Mickey would probably have had his name changed he is a 17hh IDx although advertised as 16.3hh, sold in Kent. IF YOU KNOW WHO HAS THIS HORSE PLEASE GET IN TOUCH, we will help with a civil case for anyone who bought this horse unknowingly of his problems, he was sold on loan.


----------



## horsesue (19 April 2012)

Hoping someone knows where Mickey is and he comes back safe xxx


----------



## Sugarplum Furry (21 April 2012)

It might be worth keeping an eye on the 'Project Horses' website, with his problems he could turn up there...


----------



## MHOL (23 April 2012)

Still need to find this horse urgently


----------



## canteron (23 April 2012)

MHOL - please could you ask a question.

If this horse does hurt someone, could the seller and dealer be prosecuted?

Someone has knowingly sold a dangerous horse.  So therefore does this turn from a civil matter into a criminal matter?  

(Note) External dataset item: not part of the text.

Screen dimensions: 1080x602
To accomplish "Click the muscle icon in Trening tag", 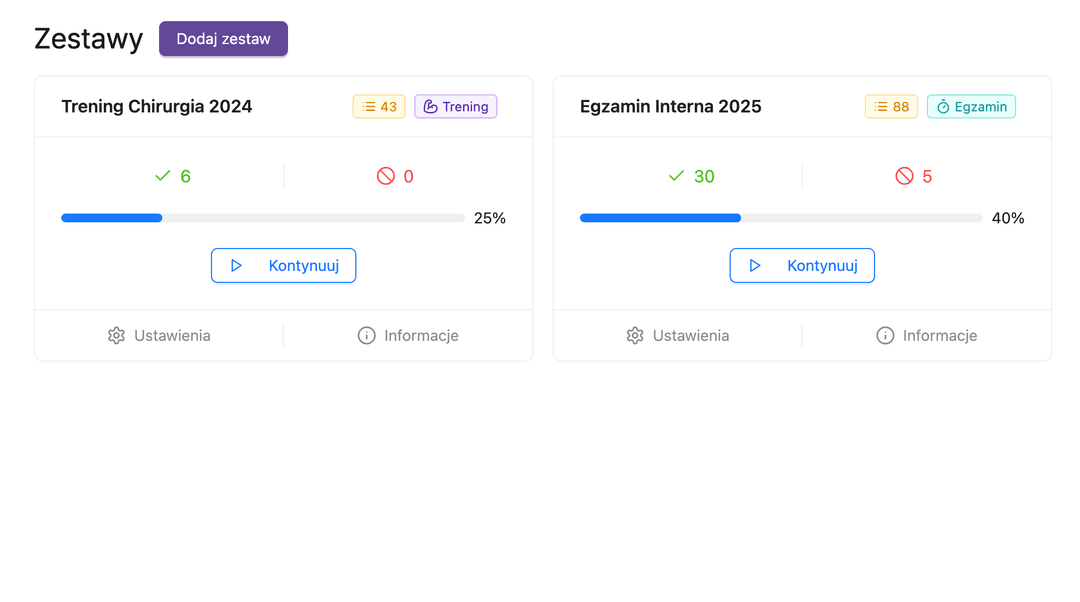I will (x=430, y=107).
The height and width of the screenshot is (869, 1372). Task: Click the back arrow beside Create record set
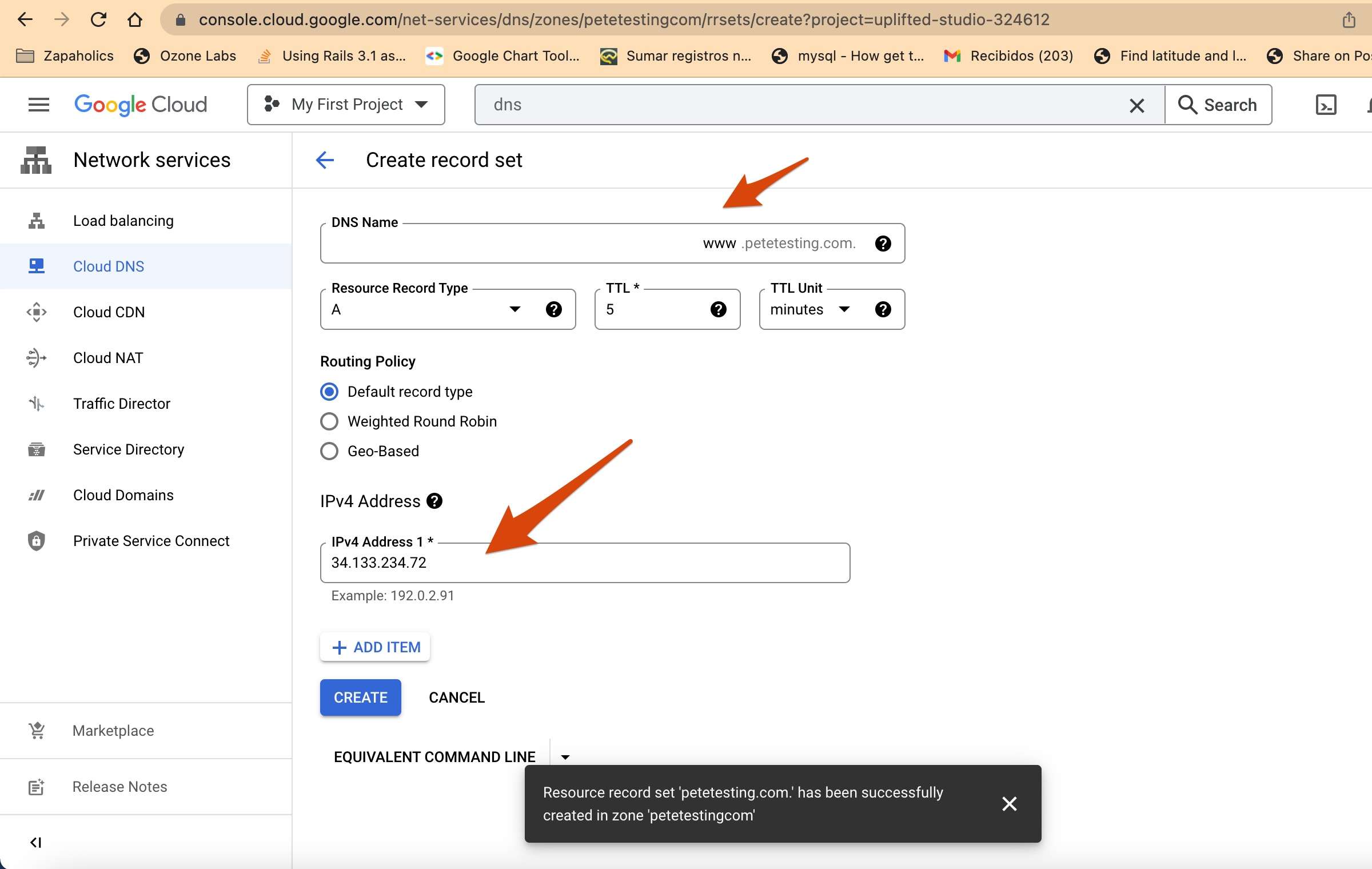coord(325,160)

What I am pointing out is that it is probably in the vendors/dealers interest to get this horse back to its original owner before they find themseles in really deep water?  If something does happen they will find you and I suspect it won't be pretty.


----------



## MHOL (23 April 2012)

The horse was sold on loan to a dealer who then sold the horse on staight away


----------



## horsesue (16 August 2012)

canteron said:



			MHOL - please could you ask a question.

If this horse does hurt someone, could the seller and dealer be prosecuted?

Someone has knowingly sold a dangerous horse.  So therefore does this turn from a civil matter into a criminal matter?  

What I am pointing out is that it is probably in the vendors/dealers interest to get this horse back to its original owner before they find themseles in really deep water?  If something does happen they will find you and I suspect it won't be pretty.
		
Click to expand...

good point cuz she should be!!!!!!!!! she even lied about where he'd gone!!!  it needs to be dealt with so she doesnt get away with it!!!


----------



## Froggie (9 December 2013)

Did you ever find this horse


----------